__Challenge__: Return each line of the material below that contains the string "habits".

(Element lookup records)

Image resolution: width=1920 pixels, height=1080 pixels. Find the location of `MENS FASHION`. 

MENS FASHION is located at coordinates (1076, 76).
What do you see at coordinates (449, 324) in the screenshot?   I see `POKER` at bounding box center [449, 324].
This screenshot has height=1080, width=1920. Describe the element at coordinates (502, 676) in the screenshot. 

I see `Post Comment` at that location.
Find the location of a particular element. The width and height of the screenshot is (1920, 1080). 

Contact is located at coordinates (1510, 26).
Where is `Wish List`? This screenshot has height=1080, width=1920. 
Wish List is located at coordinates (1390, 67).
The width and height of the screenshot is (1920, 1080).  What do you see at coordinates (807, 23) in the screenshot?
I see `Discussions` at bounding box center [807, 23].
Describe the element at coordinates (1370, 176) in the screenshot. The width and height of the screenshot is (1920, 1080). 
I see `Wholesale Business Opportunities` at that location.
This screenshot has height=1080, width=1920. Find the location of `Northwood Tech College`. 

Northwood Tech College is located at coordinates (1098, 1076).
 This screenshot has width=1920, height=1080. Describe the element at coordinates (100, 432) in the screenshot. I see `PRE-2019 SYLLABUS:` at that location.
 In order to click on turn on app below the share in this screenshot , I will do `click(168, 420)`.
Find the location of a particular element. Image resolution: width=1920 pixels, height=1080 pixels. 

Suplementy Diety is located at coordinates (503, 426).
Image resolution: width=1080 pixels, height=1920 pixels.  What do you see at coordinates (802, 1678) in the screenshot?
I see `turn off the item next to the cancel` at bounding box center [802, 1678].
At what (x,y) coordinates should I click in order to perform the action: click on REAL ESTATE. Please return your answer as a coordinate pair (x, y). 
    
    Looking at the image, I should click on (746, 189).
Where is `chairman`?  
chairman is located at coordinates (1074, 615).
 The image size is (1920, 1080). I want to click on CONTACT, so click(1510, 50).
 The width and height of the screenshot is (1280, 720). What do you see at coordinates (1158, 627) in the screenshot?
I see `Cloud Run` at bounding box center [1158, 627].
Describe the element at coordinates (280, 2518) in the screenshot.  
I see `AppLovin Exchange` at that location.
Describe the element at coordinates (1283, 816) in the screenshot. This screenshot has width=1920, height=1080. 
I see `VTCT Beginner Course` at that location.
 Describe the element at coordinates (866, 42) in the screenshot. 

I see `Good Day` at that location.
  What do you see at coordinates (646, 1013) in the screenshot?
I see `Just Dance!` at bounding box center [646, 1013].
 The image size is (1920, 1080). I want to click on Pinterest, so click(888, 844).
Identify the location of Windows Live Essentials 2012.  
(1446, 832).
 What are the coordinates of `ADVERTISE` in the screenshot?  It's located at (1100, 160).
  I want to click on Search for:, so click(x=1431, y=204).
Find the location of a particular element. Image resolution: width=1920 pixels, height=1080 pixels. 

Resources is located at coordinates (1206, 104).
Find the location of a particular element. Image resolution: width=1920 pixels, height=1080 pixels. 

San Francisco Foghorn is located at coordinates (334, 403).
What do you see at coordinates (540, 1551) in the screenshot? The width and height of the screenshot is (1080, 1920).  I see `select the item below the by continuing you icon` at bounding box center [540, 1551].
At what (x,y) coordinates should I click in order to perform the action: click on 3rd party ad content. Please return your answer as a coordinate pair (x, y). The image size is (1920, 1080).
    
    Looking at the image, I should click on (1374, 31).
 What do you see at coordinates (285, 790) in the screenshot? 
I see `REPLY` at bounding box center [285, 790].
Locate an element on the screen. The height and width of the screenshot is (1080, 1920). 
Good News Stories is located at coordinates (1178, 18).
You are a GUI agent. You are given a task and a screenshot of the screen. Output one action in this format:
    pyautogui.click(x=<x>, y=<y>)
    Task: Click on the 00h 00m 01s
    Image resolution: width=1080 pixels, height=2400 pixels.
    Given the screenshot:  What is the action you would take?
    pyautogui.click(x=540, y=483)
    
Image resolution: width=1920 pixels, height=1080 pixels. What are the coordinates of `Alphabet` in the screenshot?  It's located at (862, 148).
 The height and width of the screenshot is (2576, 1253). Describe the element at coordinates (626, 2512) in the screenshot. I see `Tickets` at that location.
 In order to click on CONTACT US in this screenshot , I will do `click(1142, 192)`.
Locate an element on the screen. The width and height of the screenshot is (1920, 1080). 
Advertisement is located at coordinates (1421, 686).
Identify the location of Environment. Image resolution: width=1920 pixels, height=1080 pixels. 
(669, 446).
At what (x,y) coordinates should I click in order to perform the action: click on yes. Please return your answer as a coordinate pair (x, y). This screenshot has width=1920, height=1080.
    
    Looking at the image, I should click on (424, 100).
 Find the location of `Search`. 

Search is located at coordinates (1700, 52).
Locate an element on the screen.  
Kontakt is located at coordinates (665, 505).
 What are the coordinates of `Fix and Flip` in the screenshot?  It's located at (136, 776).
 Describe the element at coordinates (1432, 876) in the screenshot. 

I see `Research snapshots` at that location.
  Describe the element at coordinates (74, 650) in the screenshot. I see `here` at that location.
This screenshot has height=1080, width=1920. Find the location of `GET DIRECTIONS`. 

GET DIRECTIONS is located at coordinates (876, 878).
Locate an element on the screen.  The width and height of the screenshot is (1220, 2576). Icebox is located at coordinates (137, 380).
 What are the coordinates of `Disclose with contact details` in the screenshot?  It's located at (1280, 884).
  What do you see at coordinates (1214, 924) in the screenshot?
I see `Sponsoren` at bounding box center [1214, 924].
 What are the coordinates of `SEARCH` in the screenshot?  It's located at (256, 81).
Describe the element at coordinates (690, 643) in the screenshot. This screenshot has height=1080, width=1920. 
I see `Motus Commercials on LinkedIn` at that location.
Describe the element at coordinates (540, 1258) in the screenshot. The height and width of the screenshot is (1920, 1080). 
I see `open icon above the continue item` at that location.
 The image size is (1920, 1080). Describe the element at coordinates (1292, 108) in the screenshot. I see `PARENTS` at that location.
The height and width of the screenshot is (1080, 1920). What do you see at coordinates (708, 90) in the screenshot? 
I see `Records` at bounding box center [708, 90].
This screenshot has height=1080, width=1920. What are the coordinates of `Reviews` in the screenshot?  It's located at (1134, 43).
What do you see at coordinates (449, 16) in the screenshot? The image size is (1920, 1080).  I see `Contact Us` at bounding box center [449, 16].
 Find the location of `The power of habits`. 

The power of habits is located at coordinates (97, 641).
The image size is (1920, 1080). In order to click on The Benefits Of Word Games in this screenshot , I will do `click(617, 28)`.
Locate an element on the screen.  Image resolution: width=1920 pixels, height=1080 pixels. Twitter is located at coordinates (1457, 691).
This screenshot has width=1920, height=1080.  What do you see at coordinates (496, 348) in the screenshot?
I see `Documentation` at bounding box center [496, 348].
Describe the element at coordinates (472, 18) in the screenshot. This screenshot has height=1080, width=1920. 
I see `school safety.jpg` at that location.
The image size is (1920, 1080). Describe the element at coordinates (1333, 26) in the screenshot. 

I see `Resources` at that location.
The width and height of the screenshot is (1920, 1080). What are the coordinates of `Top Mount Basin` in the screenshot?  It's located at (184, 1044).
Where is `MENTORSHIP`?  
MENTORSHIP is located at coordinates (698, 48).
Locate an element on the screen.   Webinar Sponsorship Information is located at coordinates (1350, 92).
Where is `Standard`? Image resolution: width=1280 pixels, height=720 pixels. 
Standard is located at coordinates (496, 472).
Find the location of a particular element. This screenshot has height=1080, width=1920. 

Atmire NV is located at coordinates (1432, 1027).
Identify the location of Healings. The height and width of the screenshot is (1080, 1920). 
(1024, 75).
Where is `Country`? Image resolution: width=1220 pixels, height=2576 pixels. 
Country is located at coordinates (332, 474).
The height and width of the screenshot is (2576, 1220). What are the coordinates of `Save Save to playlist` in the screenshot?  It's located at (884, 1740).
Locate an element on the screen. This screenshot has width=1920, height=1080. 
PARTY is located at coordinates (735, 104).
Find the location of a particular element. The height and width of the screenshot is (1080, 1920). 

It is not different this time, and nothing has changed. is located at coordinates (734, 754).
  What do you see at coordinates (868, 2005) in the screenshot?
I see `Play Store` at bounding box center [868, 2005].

__Expected answer__:
 Find the location of `The power of habits`. 
The power of habits is located at coordinates (97, 641).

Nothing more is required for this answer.